Helping the Land Transform

Carol Leonard watched tears come to people's eyes in 1993 when a professional auctioneer in Nizhny Novgorod shouted out higher and higher bids for pieces of the Pravdinsky collective, the first farm to be privatized in Russia.

"I asked the people if they thought this was right, and if they thought it was fair," said Leonard, 50, an American scholar and economic historian who was working at the time as an agricultural adviser for the Russian Finance Ministry. "They said, 'Yes, it's fair. But this is the land. They're selling the land!'"

It was as if the people were watching almost a century of their philosophy and lifestyle being sold piecemeal, she said.

"That's when I knew the process of land reform was going to take a lot longer than I had thought," she added. "There was so much resistance to something I thought made so much sense."

Leonard, who has studied Russian agrarian reform for most of her career, believes private land ownership could only benefit Russia. It leads to better land usage, in her view, and allows credit arrangements whereby owners can take out loans using their property as collateral. "This is second nature to Americans or Europeans," Leonard said.

"But the land for [Russians] was something more," she added. "It was something that they had inherited and that belonged to no one, but everyone as a whole. It had an emotional value that was worth more. This country's development and history is in the land."

Leonard has spent much of her time securing grants and writing articles, redesigning the economic history agenda at Moscow State University, and running privatization training programs.

Now she is in Moscow for the 10th time researching and writing her second book, "The Road From Serfdom," a history of Russia's agrarian reform from 1860. The book, which she is writing with a grant from the National Council for Soviet and East European Studies, should be published next spring. Her first book, "Reform and Regicide," published in 1993, challenged academic views of Peter III as a tyrant and drunk.

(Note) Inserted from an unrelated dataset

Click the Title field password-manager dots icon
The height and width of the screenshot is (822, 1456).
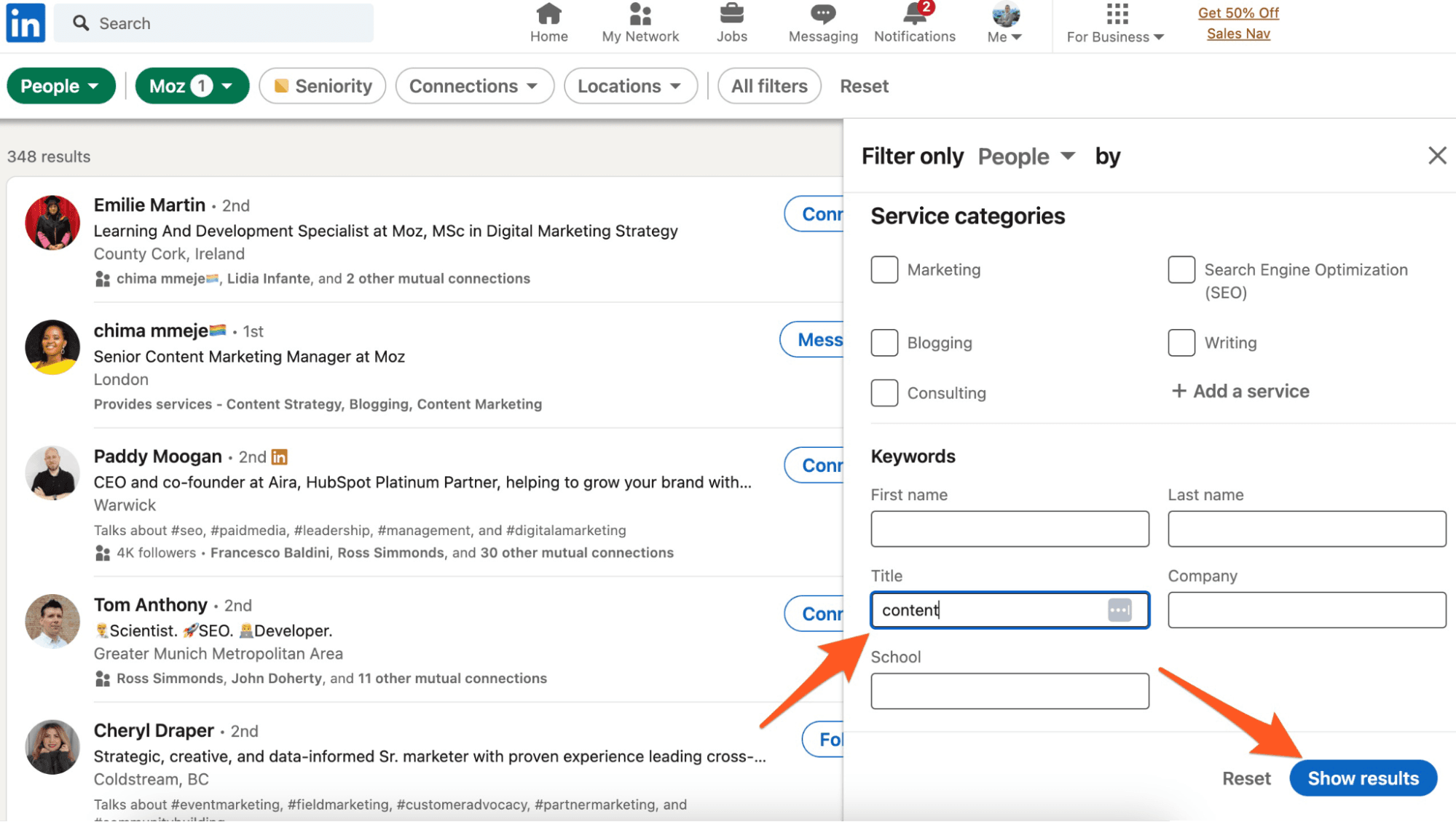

Originally from Chicago, Leonard received her bachelor's degree in Russian Studies from the University of Minnesota and went on to earn a Masters degree and Ph.D. in History at Indiana University. It was through studying Russia and its history, she said, that she understood the most important factor in the country's development would lie in its agricultural transformation, and when and why it was or was not reformed.

"Was I successful or a failure in helping with reform? I don't know," she said. "All I know is that I was a part of history at a time that I consider to be exciting. But I also witnessed something very sad and something that has been taken as inevitable, the end of a philosophy."